Here’s how to use your leadership position and knowledge to harness employees’ innovation potential.

1. Develop a culture of innovation
As IT leaders it’s up to you to encourage you employees to be agents of innovation. To do that you need to create an environment where they are empowered to think, act, and create outside the prescribed department boxes. This involves developing a company culture where innovation isn’t just listed out as a company goal, but actively encouraged and supported in day-to-day life. This might mean setting aside time every week for brainstorming, or creating a physical or virtual innovation lab for the organisation. Also, in the process of creating the next big thing, there are bound to be failures. The idea is to learn from these failures and push towards success, not give up and shut down innovative ideas because a few failed. Innovation requires investment of time, money, and attention.

2. Get rid of mundane tasks and help employees find time
As an IT leader you need to help eliminate the roadblocks that stand in the way of employee. One of these is mundane tasks that take up time and pull your team away from problems that need to be solved. Work with your team to figure out what these are and how they can be put on auto mode so that employees are free to innovate. You also cannot add innovation to their list of things to do if their calendar is already full. If you’re communicating that innovation is crucial, then you need to help employees carve out time during the week, during which they can work on innovative ideas.

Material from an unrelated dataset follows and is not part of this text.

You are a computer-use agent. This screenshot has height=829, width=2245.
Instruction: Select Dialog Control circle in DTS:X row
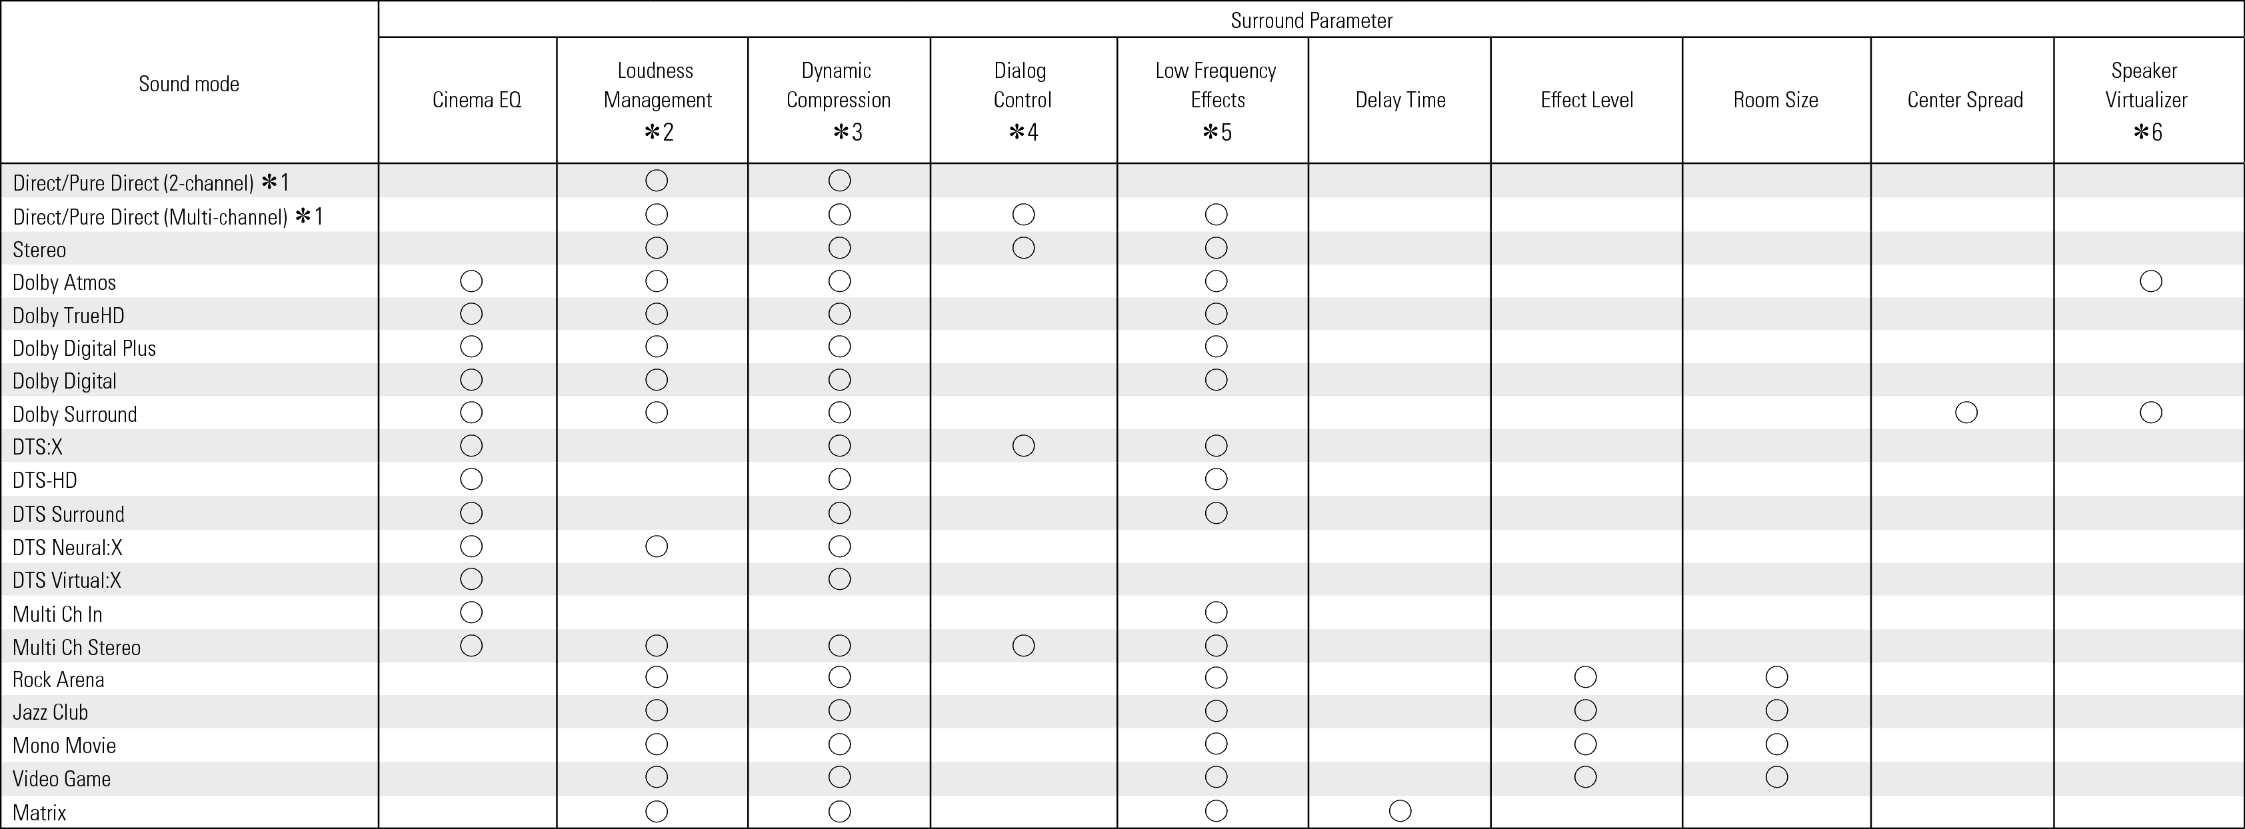pyautogui.click(x=1023, y=446)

3. Develop a tolerance for conflict
Debates, arguments, and impassioned speeches are all par for the course when it comes to innovation. Conflict breeds creativity, while consensus breeds mediocrity. Big game changing ideas are born out of disruption, and messy, chaotic, uncomfortable situations. Colleagues driving innovation are bound to argue about approaches, processes, proof of concept, etc. While this goes against the prevalent, but often mistaken, belief that everyone must work in harmony, you need to recognise that it’s the end goal that matters—building a company that has the best products.

4. Promote collaboration
Take a look at your company’s structure and see if there are bureaucratic processes that can be simplified/eliminated so as to encourage collaboration. Bringing together different departments for an exchange of ideas and feedback jumpstarts innovation and encourages a free flow of ideas. Encourage your employees to build company-wide connections. It’s possible someone from another department could easily spot a solution that your team wouldn’t have thought of. Technophiles exist outside the IT department as well, including in marketing and sales. So work towards bringing together diverse views to create something remarkable.